* Start *
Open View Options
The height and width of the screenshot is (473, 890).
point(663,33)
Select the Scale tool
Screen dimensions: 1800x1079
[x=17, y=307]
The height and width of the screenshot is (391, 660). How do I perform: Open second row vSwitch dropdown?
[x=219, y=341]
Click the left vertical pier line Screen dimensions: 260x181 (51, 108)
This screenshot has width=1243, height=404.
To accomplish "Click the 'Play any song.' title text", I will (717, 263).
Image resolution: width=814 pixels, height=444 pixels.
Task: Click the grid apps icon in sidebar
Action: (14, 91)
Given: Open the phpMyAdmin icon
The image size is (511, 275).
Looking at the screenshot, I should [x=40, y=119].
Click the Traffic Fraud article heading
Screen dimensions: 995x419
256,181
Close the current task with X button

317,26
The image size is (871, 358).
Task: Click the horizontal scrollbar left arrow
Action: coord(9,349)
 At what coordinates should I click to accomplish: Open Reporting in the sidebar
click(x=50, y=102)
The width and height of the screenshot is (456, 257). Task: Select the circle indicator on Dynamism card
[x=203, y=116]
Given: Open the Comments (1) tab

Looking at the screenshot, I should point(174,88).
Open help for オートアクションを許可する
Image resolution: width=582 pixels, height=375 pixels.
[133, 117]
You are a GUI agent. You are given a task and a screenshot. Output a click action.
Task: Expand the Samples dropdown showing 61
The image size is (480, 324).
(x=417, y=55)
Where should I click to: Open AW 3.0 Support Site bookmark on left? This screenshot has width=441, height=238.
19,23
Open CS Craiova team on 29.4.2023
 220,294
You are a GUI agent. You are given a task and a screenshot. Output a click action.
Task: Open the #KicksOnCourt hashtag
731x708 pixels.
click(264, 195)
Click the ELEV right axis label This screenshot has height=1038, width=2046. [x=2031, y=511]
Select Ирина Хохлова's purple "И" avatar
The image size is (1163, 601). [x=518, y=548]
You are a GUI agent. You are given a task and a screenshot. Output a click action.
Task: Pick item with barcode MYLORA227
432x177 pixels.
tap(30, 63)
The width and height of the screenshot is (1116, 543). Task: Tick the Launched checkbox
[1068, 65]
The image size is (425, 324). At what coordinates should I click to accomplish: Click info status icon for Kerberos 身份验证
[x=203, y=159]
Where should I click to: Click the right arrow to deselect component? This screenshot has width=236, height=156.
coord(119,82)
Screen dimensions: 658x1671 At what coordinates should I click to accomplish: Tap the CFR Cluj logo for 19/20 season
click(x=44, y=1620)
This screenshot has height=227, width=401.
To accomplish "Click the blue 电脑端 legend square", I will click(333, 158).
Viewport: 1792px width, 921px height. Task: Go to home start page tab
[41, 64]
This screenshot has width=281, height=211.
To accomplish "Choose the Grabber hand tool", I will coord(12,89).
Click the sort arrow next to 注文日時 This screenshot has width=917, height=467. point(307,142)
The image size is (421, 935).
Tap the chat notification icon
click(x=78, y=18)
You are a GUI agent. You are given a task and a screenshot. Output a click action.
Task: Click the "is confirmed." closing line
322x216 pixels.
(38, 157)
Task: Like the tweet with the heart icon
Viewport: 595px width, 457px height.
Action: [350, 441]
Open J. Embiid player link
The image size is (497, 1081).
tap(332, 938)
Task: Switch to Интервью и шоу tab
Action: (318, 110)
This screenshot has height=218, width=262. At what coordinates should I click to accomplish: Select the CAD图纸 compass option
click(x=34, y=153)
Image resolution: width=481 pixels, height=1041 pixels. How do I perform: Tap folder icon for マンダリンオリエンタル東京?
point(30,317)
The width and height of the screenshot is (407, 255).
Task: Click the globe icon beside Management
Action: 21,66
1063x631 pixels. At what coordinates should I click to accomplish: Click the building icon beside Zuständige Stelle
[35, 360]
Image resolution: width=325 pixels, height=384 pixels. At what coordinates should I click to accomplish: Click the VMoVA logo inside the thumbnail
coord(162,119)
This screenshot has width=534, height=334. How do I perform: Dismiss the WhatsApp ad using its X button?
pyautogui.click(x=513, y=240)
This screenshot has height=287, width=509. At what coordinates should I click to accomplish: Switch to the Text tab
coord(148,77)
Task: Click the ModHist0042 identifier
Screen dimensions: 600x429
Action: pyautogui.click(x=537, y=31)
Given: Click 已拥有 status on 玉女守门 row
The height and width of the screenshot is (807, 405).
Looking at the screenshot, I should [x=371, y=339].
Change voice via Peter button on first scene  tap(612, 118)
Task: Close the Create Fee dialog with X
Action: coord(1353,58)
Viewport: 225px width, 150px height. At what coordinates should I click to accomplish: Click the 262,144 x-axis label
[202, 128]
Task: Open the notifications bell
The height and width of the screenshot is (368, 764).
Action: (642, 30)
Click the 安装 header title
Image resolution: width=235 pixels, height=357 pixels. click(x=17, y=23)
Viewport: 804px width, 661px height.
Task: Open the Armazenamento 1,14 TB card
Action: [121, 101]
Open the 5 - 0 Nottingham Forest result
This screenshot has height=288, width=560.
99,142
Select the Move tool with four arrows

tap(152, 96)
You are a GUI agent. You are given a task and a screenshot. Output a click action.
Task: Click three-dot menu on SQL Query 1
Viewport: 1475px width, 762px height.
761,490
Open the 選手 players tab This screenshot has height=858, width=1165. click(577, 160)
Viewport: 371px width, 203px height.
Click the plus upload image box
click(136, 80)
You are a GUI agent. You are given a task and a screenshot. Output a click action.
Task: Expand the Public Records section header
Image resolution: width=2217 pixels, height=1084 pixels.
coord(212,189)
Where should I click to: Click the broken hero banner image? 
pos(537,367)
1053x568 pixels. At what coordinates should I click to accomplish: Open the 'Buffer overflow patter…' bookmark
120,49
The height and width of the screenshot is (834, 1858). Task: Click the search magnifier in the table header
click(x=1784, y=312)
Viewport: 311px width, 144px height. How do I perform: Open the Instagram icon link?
* End *
▶ _Task goal_
Output every item above again, line for line, with no changes.

▶ _Response to the task_
Open View Options
The height and width of the screenshot is (473, 890).
point(663,33)
Select the Scale tool
Screen dimensions: 1800x1079
[x=17, y=307]
The height and width of the screenshot is (391, 660). How do I perform: Open second row vSwitch dropdown?
[x=219, y=341]
Click the left vertical pier line Screen dimensions: 260x181 (51, 108)
This screenshot has width=1243, height=404.
To accomplish "Click the 'Play any song.' title text", I will (717, 263).
Image resolution: width=814 pixels, height=444 pixels.
Task: Click the grid apps icon in sidebar
Action: (14, 91)
Given: Open the phpMyAdmin icon
The image size is (511, 275).
Looking at the screenshot, I should [x=40, y=119].
Click the Traffic Fraud article heading
Screen dimensions: 995x419
256,181
Close the current task with X button

317,26
The image size is (871, 358).
Task: Click the horizontal scrollbar left arrow
Action: coord(9,349)
 At what coordinates should I click to accomplish: Open Reporting in the sidebar
click(x=50, y=102)
The width and height of the screenshot is (456, 257). Task: Select the circle indicator on Dynamism card
[x=203, y=116]
Given: Open the Comments (1) tab

Looking at the screenshot, I should point(174,88).
Open help for オートアクションを許可する
Image resolution: width=582 pixels, height=375 pixels.
[133, 117]
You are a GUI agent. You are given a task and a screenshot. Output a click action.
Task: Expand the Samples dropdown showing 61
The image size is (480, 324).
(x=417, y=55)
Where should I click to: Open AW 3.0 Support Site bookmark on left? This screenshot has width=441, height=238.
19,23
Open CS Craiova team on 29.4.2023
 220,294
You are a GUI agent. You are given a task and a screenshot. Output a click action.
Task: Open the #KicksOnCourt hashtag
731x708 pixels.
click(264, 195)
Click the ELEV right axis label This screenshot has height=1038, width=2046. [x=2031, y=511]
Select Ирина Хохлова's purple "И" avatar
The image size is (1163, 601). [x=518, y=548]
You are a GUI agent. You are given a task and a screenshot. Output a click action.
Task: Pick item with barcode MYLORA227
432x177 pixels.
tap(30, 63)
The width and height of the screenshot is (1116, 543). Task: Tick the Launched checkbox
[1068, 65]
The image size is (425, 324). At what coordinates should I click to accomplish: Click info status icon for Kerberos 身份验证
[x=203, y=159]
Where should I click to: Click the right arrow to deselect component? This screenshot has width=236, height=156.
coord(119,82)
Screen dimensions: 658x1671 At what coordinates should I click to accomplish: Tap the CFR Cluj logo for 19/20 season
click(x=44, y=1620)
This screenshot has height=227, width=401.
To accomplish "Click the blue 电脑端 legend square", I will click(333, 158).
Viewport: 1792px width, 921px height. Task: Go to home start page tab
[41, 64]
This screenshot has width=281, height=211.
To accomplish "Choose the Grabber hand tool", I will coord(12,89).
Click the sort arrow next to 注文日時 This screenshot has width=917, height=467. point(307,142)
The image size is (421, 935).
Tap the chat notification icon
click(x=78, y=18)
You are a GUI agent. You are given a task and a screenshot. Output a click action.
Task: Click the "is confirmed." closing line
322x216 pixels.
(38, 157)
Task: Like the tweet with the heart icon
Viewport: 595px width, 457px height.
Action: [350, 441]
Open J. Embiid player link
The image size is (497, 1081).
tap(332, 938)
Task: Switch to Интервью и шоу tab
Action: (318, 110)
This screenshot has height=218, width=262. At what coordinates should I click to accomplish: Select the CAD图纸 compass option
click(x=34, y=153)
Image resolution: width=481 pixels, height=1041 pixels. How do I perform: Tap folder icon for マンダリンオリエンタル東京?
point(30,317)
The width and height of the screenshot is (407, 255).
Task: Click the globe icon beside Management
Action: 21,66
1063x631 pixels. At what coordinates should I click to accomplish: Click the building icon beside Zuständige Stelle
[35, 360]
Image resolution: width=325 pixels, height=384 pixels. At what coordinates should I click to accomplish: Click the VMoVA logo inside the thumbnail
coord(162,119)
This screenshot has width=534, height=334. How do I perform: Dismiss the WhatsApp ad using its X button?
pyautogui.click(x=513, y=240)
This screenshot has height=287, width=509. At what coordinates should I click to accomplish: Switch to the Text tab
coord(148,77)
Task: Click the ModHist0042 identifier
Screen dimensions: 600x429
Action: pyautogui.click(x=537, y=31)
Given: Click 已拥有 status on 玉女守门 row
The height and width of the screenshot is (807, 405).
Looking at the screenshot, I should [x=371, y=339].
Change voice via Peter button on first scene  tap(612, 118)
Task: Close the Create Fee dialog with X
Action: coord(1353,58)
Viewport: 225px width, 150px height. At what coordinates should I click to accomplish: Click the 262,144 x-axis label
[202, 128]
Task: Open the notifications bell
The height and width of the screenshot is (368, 764).
Action: (642, 30)
Click the 安装 header title
Image resolution: width=235 pixels, height=357 pixels. click(x=17, y=23)
Viewport: 804px width, 661px height.
Task: Open the Armazenamento 1,14 TB card
Action: [121, 101]
Open the 5 - 0 Nottingham Forest result
This screenshot has height=288, width=560.
99,142
Select the Move tool with four arrows

tap(152, 96)
You are a GUI agent. You are given a task and a screenshot. Output a click action.
Task: Click three-dot menu on SQL Query 1
Viewport: 1475px width, 762px height.
761,490
Open the 選手 players tab This screenshot has height=858, width=1165. click(577, 160)
Viewport: 371px width, 203px height.
Click the plus upload image box
click(136, 80)
You are a GUI agent. You are given a task and a screenshot. Output a click action.
Task: Expand the Public Records section header
Image resolution: width=2217 pixels, height=1084 pixels.
coord(212,189)
Where should I click to: Click the broken hero banner image? 
pos(537,367)
1053x568 pixels. At what coordinates should I click to accomplish: Open the 'Buffer overflow patter…' bookmark
120,49
The height and width of the screenshot is (834, 1858). Task: Click the search magnifier in the table header
click(x=1784, y=312)
Viewport: 311px width, 144px height. How do I perform: Open the Instagram icon link?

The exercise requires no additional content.